In einem Arbeitsschwerpunkt Faserverbund-Kunststoffe wird die Anwendung form- und kraftschlüssiger Fügungen erforscht sowie die werkstoffgerechte Bauteilauslegung berechnet. Ein Beispiel ist die Optimierung von Rotorblättern für Windenergieanlagen – eine direkte Konversion von Erfahrungen aus vergleichbaren wehrtechnischen Aufgaben (Bild 3).

Die Abteilung Werkstoff- und Bauteilverhalten entwickelt innovative Technologien für die Bauteil- und Modellfertigung. Hauptsächlich interessieren hier fertigungstechnische Aspekte der Materialforschung. Generative Fertigungstechnologien wie das Rapid Prototyping – durch freiformenden, schichtweisen Materialaufbau ohne spätere Formgebung oder andere Umformverfahren – beschleunigen die Herstellung von Modellen, Prototypen und Bauteilen und verkürzen damit die Entwicklungszeiten neuer Produkte.

Ein anderes gänzlich neues Arbeitsthema für die IFAM-Mitarbeiter ist das Automobil-Wertstoffrecycling.

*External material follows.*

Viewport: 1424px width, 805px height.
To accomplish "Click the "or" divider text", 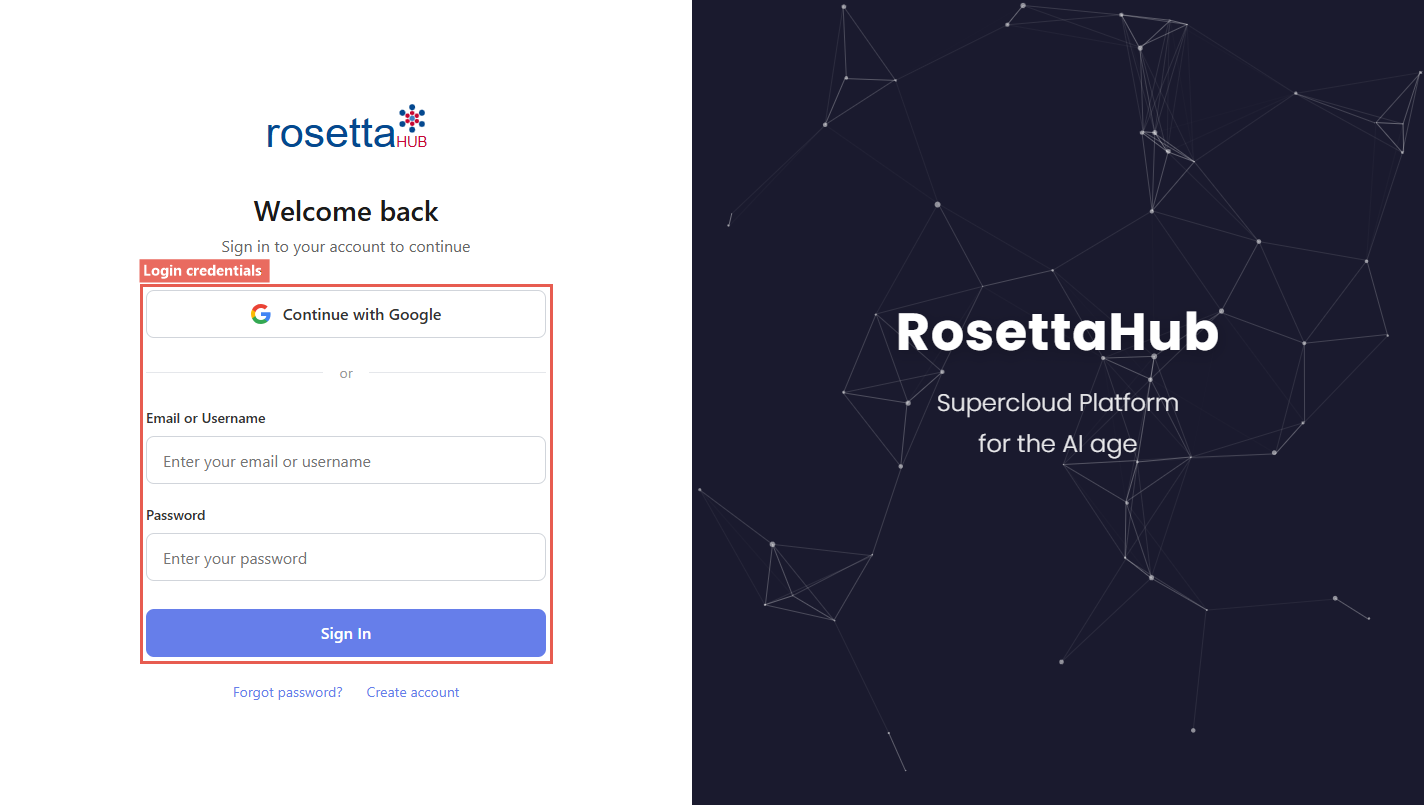I will tap(346, 374).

Die künftig ganzheitliche Werkstoff- und Bauteil-Charakterisierung im Rahmen von Ökobilanzen und Umwelt-Controlling ist hier schon zu erkennen.

Im Oktober 1993 – das Institut bestand gerade 25 Jahre – wurde auch das neue Pulvertechnologie-Technikum der Öffentlichkeit vorgestellt. Am Um- und Ausbau hatte sich das Land Bremen im Rahmen der Konversion finanziell in erheblichem Umfang beteiligt. Seit 1991 gehört zum Institut mit dem Technikum auch ein neuer Bereich der Abteilung Werkstoff- und Bauteilverhalten. Vom Erhalt und Ausbau der Forschungs- und Entwicklungskapazitäten des IFAM und anderer wissenschaftlicher Institute erwartet der Bremer Senat beschäftigungspolitische Impulse für das kleinste deutsche Bundesland.

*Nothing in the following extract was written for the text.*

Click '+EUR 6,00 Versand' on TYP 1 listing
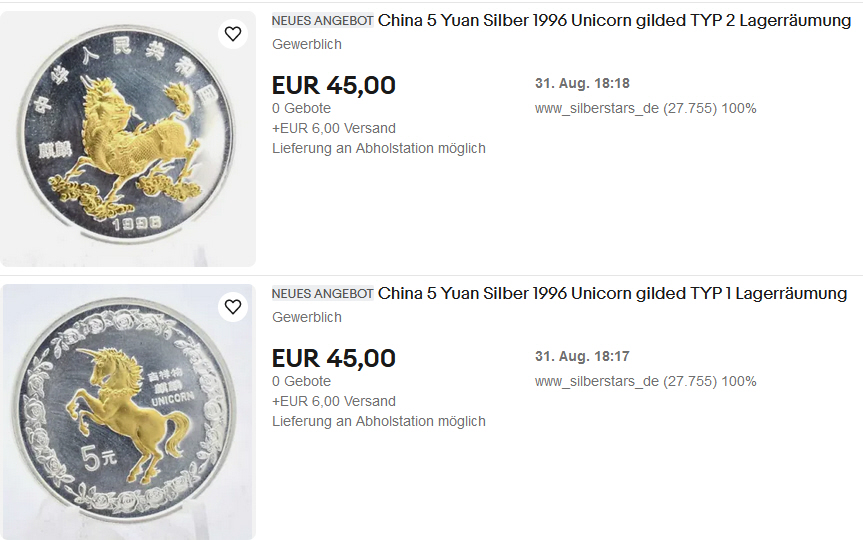 (334, 401)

Innerhalb der neuen Räume finden Kunden und Partner des Instituts das Anwenderzentrum für Metallpulver-Spritzguß, in dem vom computersimulierten Modell bis zum realen Bauteil alle Schritte dieser modernen Fertigungstechnik vorgeführt und erledigt werden können. In den anderen Laboratorien werden wie bisher, aber in deutlich besser strukturiertem Umfeld, meßtechnische und analytische Untersuchungen durchgeführt.

Ungünstig für die Entwicklung haben sich 1993 die Rezession in der privaten Auftragsforschung und die anhaltend niedrige Projektförderung der öffentlichen Hand ausgewirkt. Wegen der geringen Zuwachsraten bei den Erlösen überwogen, wie allgemein in der Wirtschaft, die Konsolidierung und eine weiter zunehmende Fokussierung auf die Kernkompetenzen. Den Personalabbau und eine damit verbundene Reduzierung der Arbeitstiefe kann aber die zunehmende Vernetzung innerhalb der Fraunhofer-Gesellschaft kompensieren.